2020: Factory Outlet, e-commerce e prossimità: la rete vendita si riconfigura
A fine 2020 la distribuzione moderna non alimentare contava in Italia 29 mila punti vendita appartenenti a poco meno di 300 gruppi (specializzati e despecializzati) presenti in 20 differenti comparti merceologici. L’Osservatorio Non Food li ha raccolti in sei tipologie di agglomerati commerciali, di cui cinque hanno chiuso l’anno con una rete vendita in calo: agglomerati centrali urbani, centri commerciali, parchi commerciali, aree urbane periferiche, nei luoghi di passaggio e di traffico (come stazioni e aeroporti). Unico agglomerato ad aver chiuso il 2020 con un aumento del numero dei negozi sono i Factory Outlet (+0,7%). Nel 2020 l’e-commerce ha avuto un balzo importante, avvicinando anche molti consumatori tradizionali che non avevano mai usato il canale virtuale.
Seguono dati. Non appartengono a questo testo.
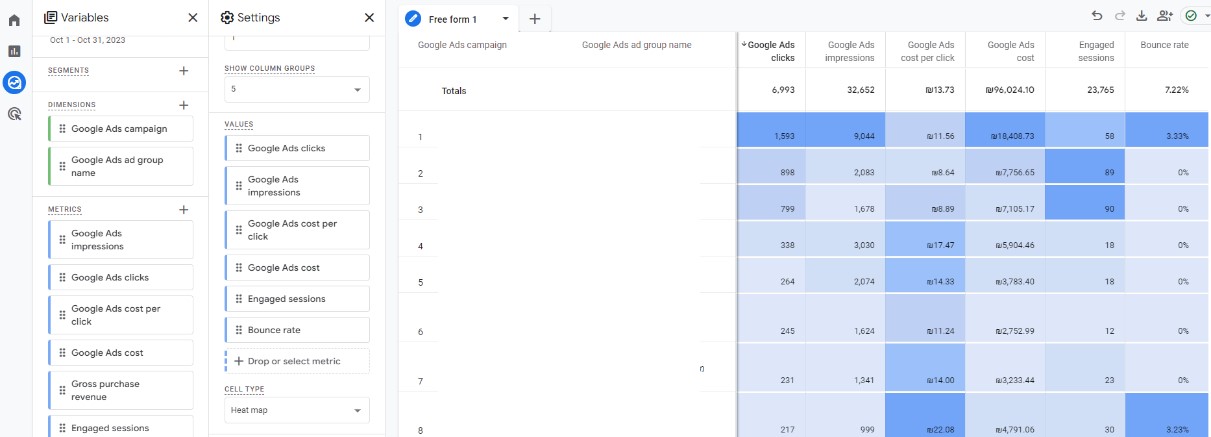This screenshot has height=437, width=1211.
Task: Expand the Free form 1 tab menu arrow
Action: pos(506,19)
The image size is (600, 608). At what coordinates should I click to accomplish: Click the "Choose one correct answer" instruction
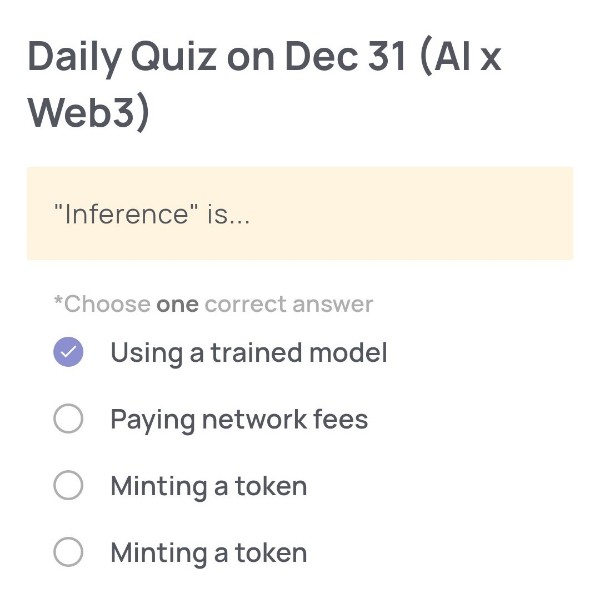(213, 304)
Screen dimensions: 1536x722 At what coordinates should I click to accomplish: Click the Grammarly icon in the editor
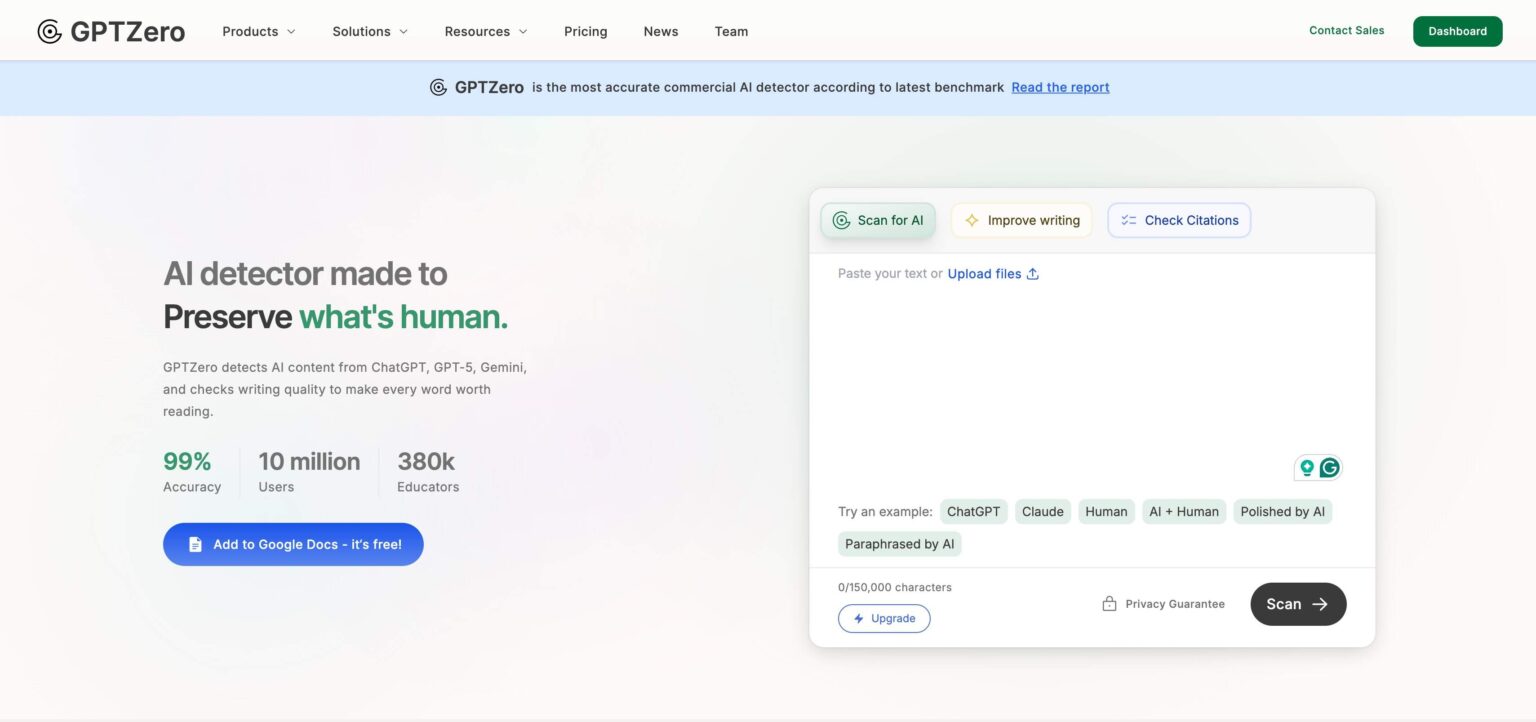tap(1328, 466)
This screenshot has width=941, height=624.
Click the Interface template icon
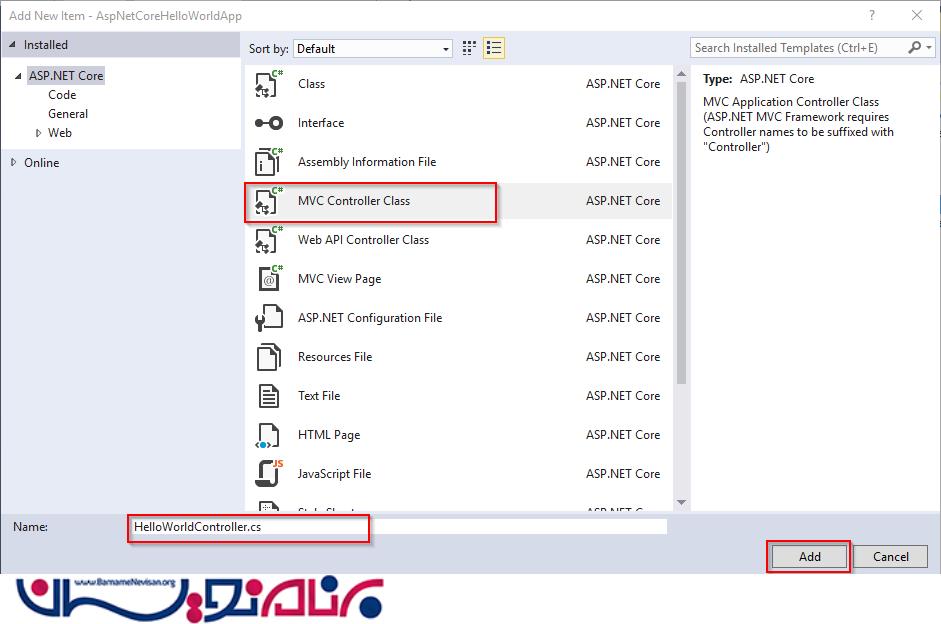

Le vendite via web sono risultate in crescita, sia per giro d’affari che per quota di mercato, in 12 dei 13 comparti analizzati dall’Osservatorio Non Food (unica eccezione i prodotti per la fotografia). Il risultato più eclatante è stato quello nell’elettronica di consumo dove l’e-commerce è stato il canale di vendita a maggior crescita annua in termini di fatturato (+55,5%) e di market share (26,0%).

L’altro fenomeno commerciale del Non Food nel 2020 è stata la forte crescita delle forme di distribuzione alternativa: le vendite a domicilio o per corrispondenza e di quelle realizzate nei distributori automatici e nell’e-commerce sono aumentate a valore del 13,9% rispetto al 2019.
Nel 2020 un consumatore su due ha affermato di aver cambiato permanentemente le proprie abitudini di spesa in seguito alla pandemia: se ne sono avvantaggiati soprattutto le forme di commercio di prossimità e l’e-commerce. I lockdown hanno fortemente penalizzato i centri commerciali, ora chiamati a riposizionarsi come luoghi di ristoro ed entertainment e non solo di shopping. La ricerca di comodità e convenienza, che restano driver importanti nel Non Food, uniti alla ricerca di una qualità accessibile, gioca a favore dei Factory Outlet e dei parchi commerciali. Così come il perdurare dello smart working, con la maggior presenza dei consumatori nei centri minori e nelle periferie urbane, può rappresentare un’occasione di rilancio per le polarità commerciali extraurbane.